AIM OF THE TASK
The output should be identical to the entries that follow.

[Pixel coordinate grounding data]
==*==

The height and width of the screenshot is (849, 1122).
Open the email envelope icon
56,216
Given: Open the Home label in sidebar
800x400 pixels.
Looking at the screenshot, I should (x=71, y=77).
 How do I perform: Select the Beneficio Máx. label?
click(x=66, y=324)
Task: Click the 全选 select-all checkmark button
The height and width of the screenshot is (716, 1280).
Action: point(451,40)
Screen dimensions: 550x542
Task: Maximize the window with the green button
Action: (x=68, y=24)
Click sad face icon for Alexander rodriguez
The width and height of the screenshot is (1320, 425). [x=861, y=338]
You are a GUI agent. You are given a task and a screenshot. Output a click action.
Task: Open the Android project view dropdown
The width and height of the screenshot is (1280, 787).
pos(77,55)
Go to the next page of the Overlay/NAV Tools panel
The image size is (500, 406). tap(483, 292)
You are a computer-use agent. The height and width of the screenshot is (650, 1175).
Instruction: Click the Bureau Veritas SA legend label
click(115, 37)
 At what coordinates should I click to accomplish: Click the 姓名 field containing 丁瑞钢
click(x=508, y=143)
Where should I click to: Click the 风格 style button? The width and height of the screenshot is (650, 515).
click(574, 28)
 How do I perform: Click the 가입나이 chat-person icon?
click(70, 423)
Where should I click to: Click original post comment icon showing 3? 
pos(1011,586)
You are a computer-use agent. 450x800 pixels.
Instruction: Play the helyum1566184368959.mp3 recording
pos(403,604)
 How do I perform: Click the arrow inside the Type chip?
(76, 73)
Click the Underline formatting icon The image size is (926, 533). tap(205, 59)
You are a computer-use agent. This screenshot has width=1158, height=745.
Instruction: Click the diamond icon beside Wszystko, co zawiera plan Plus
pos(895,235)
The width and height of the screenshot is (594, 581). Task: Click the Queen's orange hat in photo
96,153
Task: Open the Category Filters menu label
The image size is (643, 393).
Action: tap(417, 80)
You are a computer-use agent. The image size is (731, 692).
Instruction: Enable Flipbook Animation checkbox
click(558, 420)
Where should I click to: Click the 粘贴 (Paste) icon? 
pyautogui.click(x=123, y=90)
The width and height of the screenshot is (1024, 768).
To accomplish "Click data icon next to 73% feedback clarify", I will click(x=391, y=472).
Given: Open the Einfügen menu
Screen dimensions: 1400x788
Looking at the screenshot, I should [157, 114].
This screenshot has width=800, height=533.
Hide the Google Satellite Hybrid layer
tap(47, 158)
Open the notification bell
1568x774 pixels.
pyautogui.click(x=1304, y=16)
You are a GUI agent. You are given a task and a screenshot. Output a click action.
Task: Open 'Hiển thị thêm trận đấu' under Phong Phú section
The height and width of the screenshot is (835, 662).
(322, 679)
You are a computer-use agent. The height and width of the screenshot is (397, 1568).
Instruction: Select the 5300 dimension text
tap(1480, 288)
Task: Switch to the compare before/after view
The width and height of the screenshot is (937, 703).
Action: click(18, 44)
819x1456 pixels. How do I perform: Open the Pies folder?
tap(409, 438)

==*==

RESULT
The height and width of the screenshot is (849, 1122).
Open the email envelope icon
56,216
Given: Open the Home label in sidebar
800x400 pixels.
Looking at the screenshot, I should (x=71, y=77).
 How do I perform: Select the Beneficio Máx. label?
click(x=66, y=324)
Task: Click the 全选 select-all checkmark button
The height and width of the screenshot is (716, 1280).
Action: point(451,40)
Screen dimensions: 550x542
Task: Maximize the window with the green button
Action: (x=68, y=24)
Click sad face icon for Alexander rodriguez
The width and height of the screenshot is (1320, 425). [x=861, y=338]
You are a GUI agent. You are given a task and a screenshot. Output a click action.
Task: Open the Android project view dropdown
The width and height of the screenshot is (1280, 787).
pos(77,55)
Go to the next page of the Overlay/NAV Tools panel
The image size is (500, 406). tap(483, 292)
You are a computer-use agent. The height and width of the screenshot is (650, 1175).
Instruction: Click the Bureau Veritas SA legend label
click(115, 37)
 At what coordinates should I click to accomplish: Click the 姓名 field containing 丁瑞钢
click(x=508, y=143)
Where should I click to: Click the 风格 style button? The width and height of the screenshot is (650, 515).
click(574, 28)
 How do I perform: Click the 가입나이 chat-person icon?
click(70, 423)
Where should I click to: Click original post comment icon showing 3? 
pos(1011,586)
You are a computer-use agent. 450x800 pixels.
Instruction: Play the helyum1566184368959.mp3 recording
pos(403,604)
 How do I perform: Click the arrow inside the Type chip?
(76, 73)
Click the Underline formatting icon The image size is (926, 533). tap(205, 59)
You are a computer-use agent. This screenshot has width=1158, height=745.
Instruction: Click the diamond icon beside Wszystko, co zawiera plan Plus
pos(895,235)
The width and height of the screenshot is (594, 581). Task: Click the Queen's orange hat in photo
96,153
Task: Open the Category Filters menu label
The image size is (643, 393).
Action: tap(417, 80)
You are a computer-use agent. The image size is (731, 692).
Instruction: Enable Flipbook Animation checkbox
click(558, 420)
Where should I click to: Click the 粘贴 (Paste) icon? 
pyautogui.click(x=123, y=90)
The width and height of the screenshot is (1024, 768).
To accomplish "Click data icon next to 73% feedback clarify", I will click(x=391, y=472).
Given: Open the Einfügen menu
Screen dimensions: 1400x788
Looking at the screenshot, I should [157, 114].
This screenshot has width=800, height=533.
Hide the Google Satellite Hybrid layer
tap(47, 158)
Open the notification bell
1568x774 pixels.
pyautogui.click(x=1304, y=16)
You are a GUI agent. You are given a task and a screenshot. Output a click action.
Task: Open 'Hiển thị thêm trận đấu' under Phong Phú section
The height and width of the screenshot is (835, 662).
(322, 679)
You are a computer-use agent. The height and width of the screenshot is (397, 1568).
Instruction: Select the 5300 dimension text
tap(1480, 288)
Task: Switch to the compare before/after view
The width and height of the screenshot is (937, 703).
Action: click(18, 44)
819x1456 pixels. How do I perform: Open the Pies folder?
tap(409, 438)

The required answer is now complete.